Riuscito il trattamento con la tecnica delle onde d'urto in un paziente 81enne con malattia coronarica acuta all'ospedale di Prato.

" Siamo particolarmente soddisfatti, è il primo caso in Italia - ha dichiarato il dottor Bellandi sul sito dell'Ausl Toscana - questa tipologia di trattamento non era mai stata effettuata dopo una recentissima applicazione di stent coronarico".

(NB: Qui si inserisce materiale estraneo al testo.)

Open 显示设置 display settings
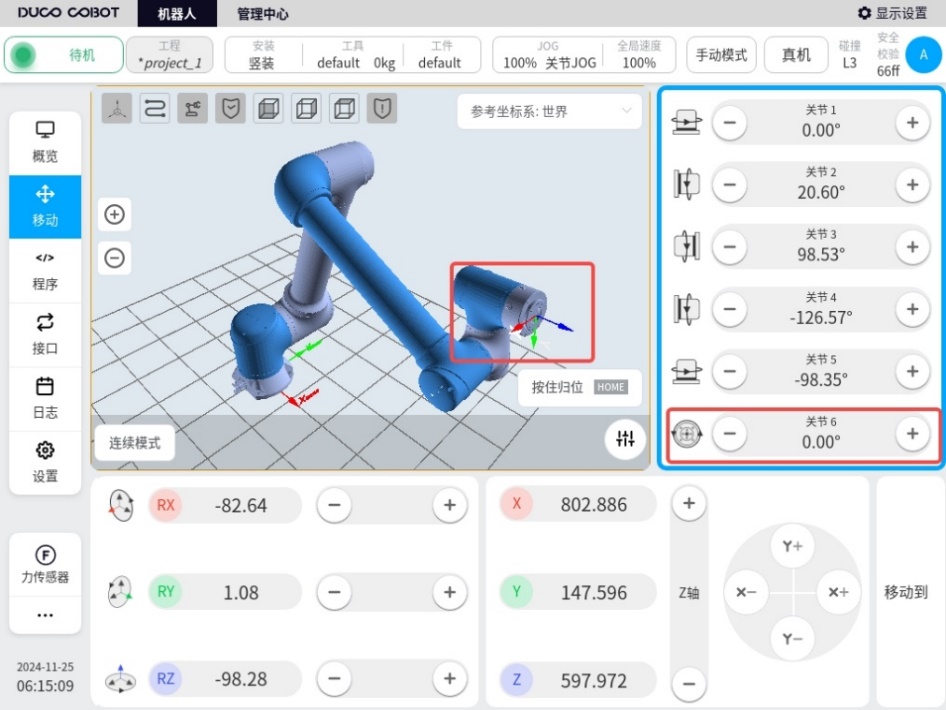The height and width of the screenshot is (710, 946). (892, 13)
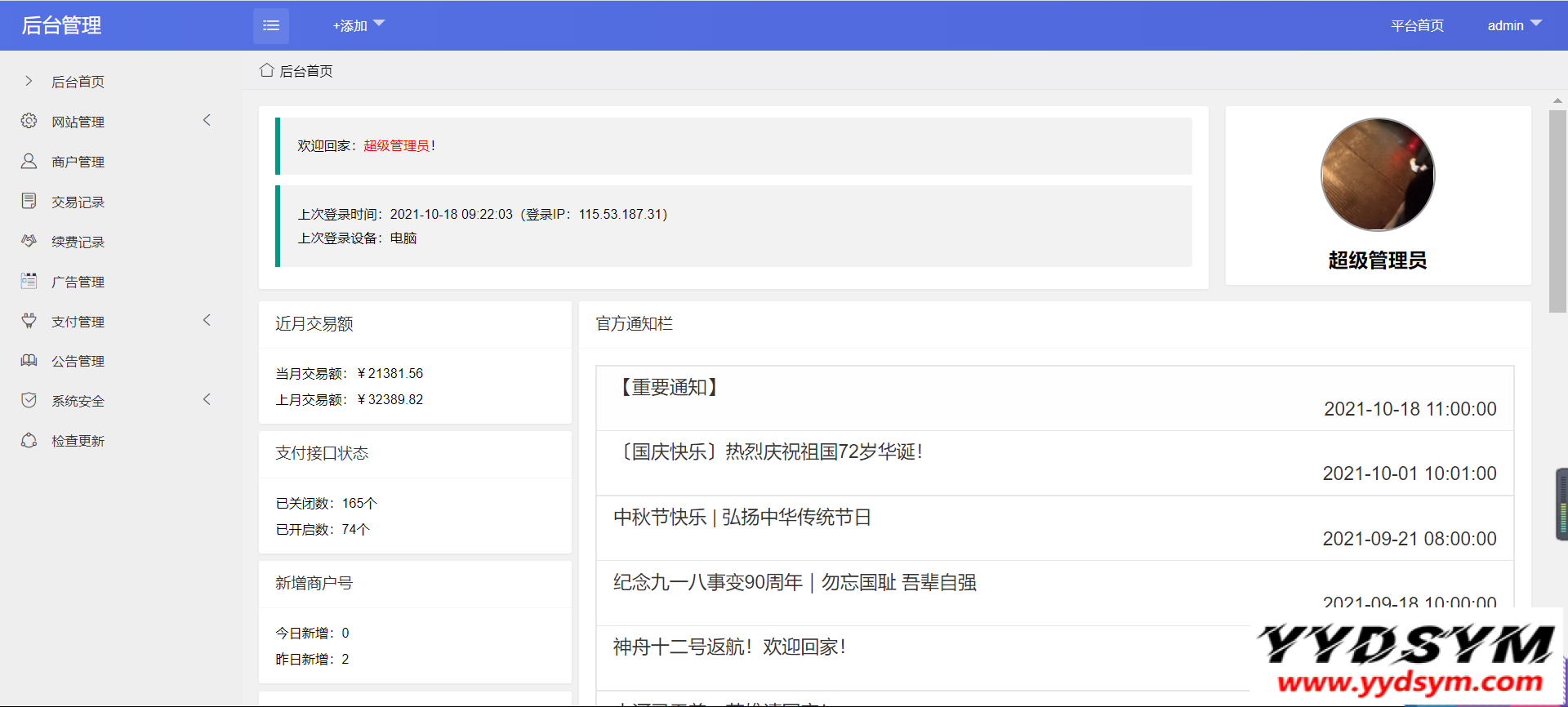Click the document icon beside 交易记录
Image resolution: width=1568 pixels, height=707 pixels.
pos(29,201)

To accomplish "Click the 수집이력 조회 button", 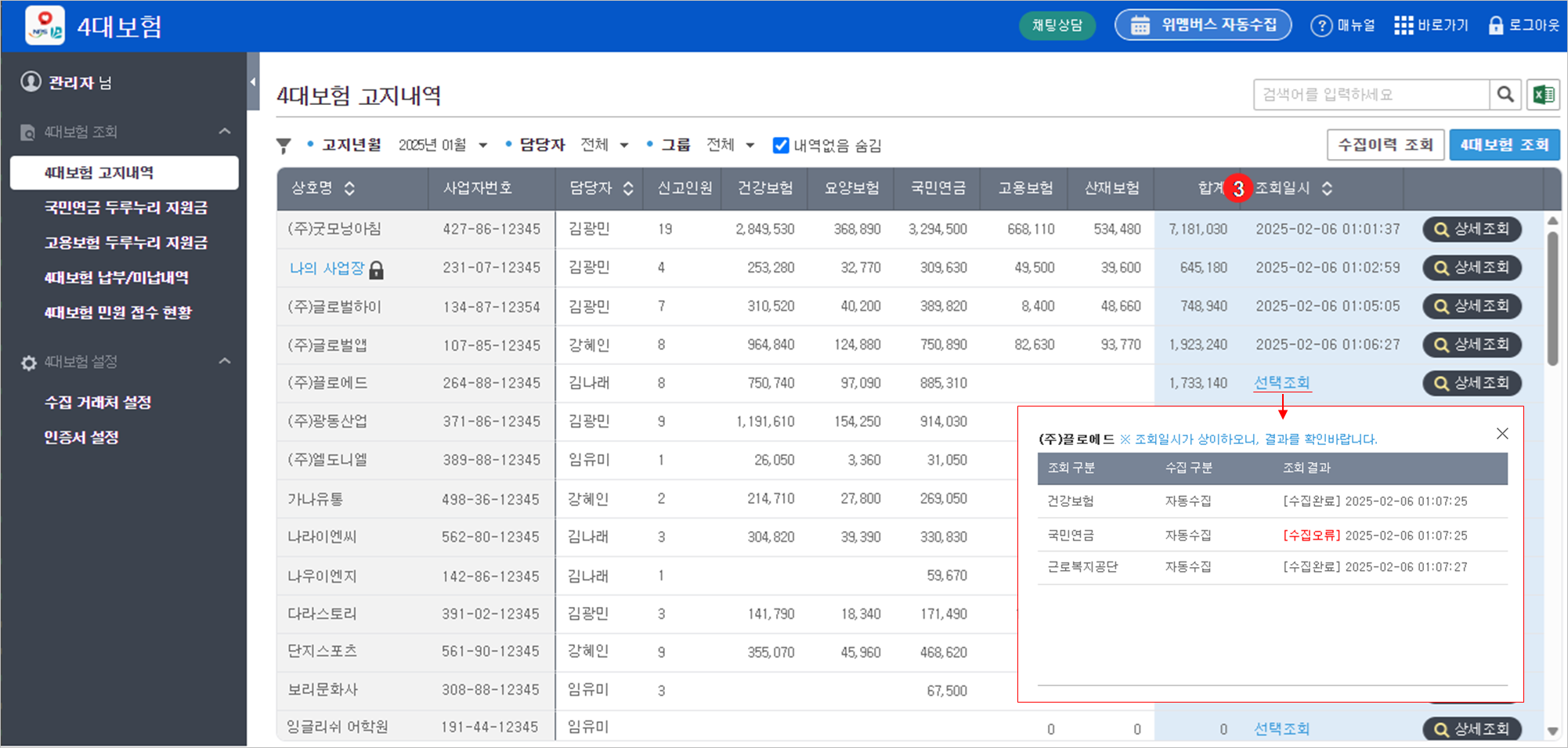I will [1385, 145].
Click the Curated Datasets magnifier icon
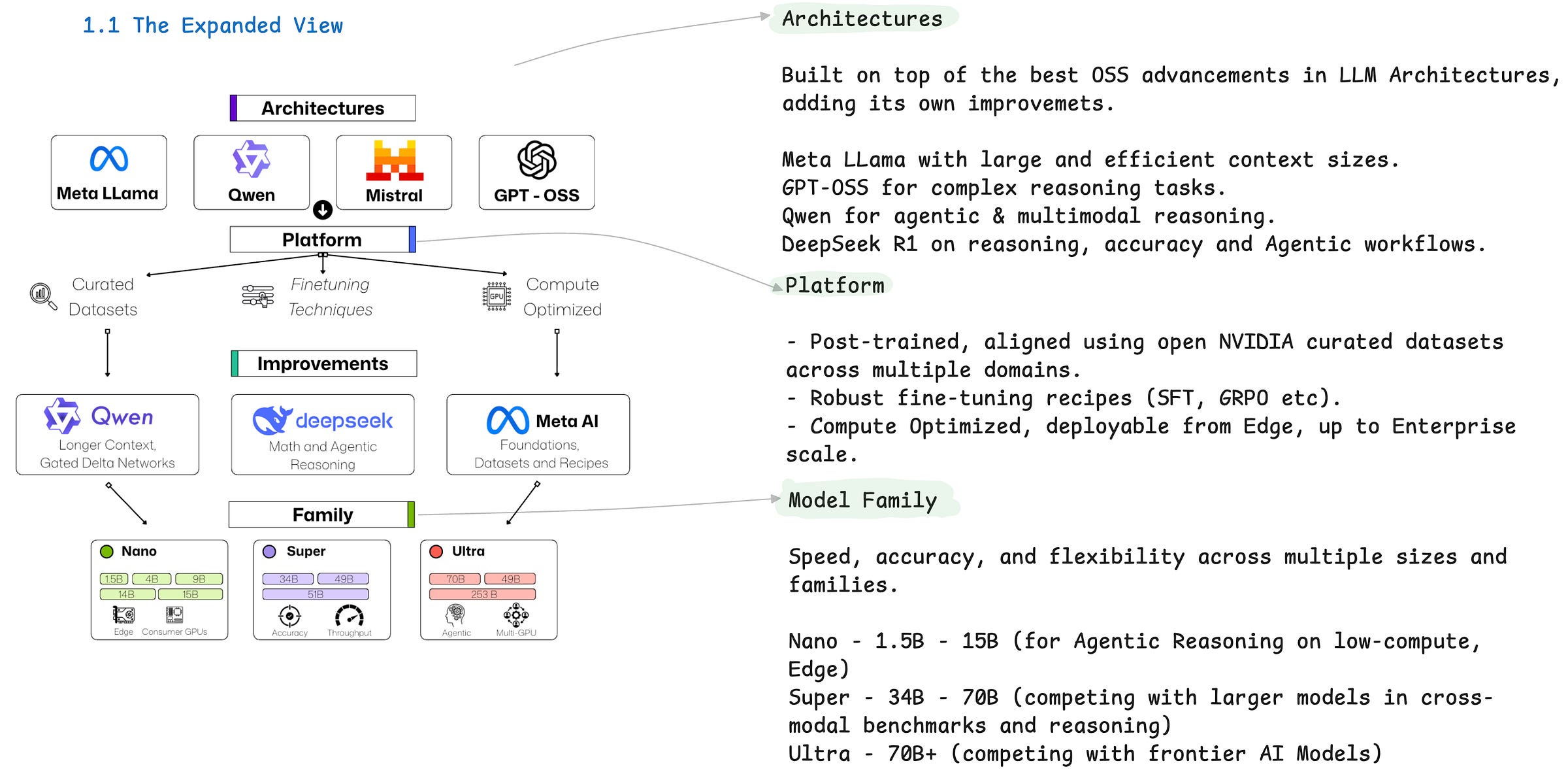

L'intervento è stato effettuato ieri nel laboratorio di emodinamica della cardiologia del Santo Stefano di Prato, diretto da Francesco Bellandi. L'uomo, come specificato, era arrivato al pronto soccorso accusando dolori al petto per una sindrome coronarica acuta, una condizione scatenata da un grave restringimento delle coronarie a causa delle placche aterosclerotiche. Durante l'esecuzione della coronarografia, esame diagnostico che permette di visualizzare immagini dei vasi arteriosi e necessario per valutare la funzionalità del cuore, i medici hanno rilevato un importante restringimento calcifico, tanto che non era possibile espandere correttamente lo stent, il tubicino a rete metallica utilizzato per riparare le arterie. "Abbiamo evitato al paziente un intervento di cardiochirurgia".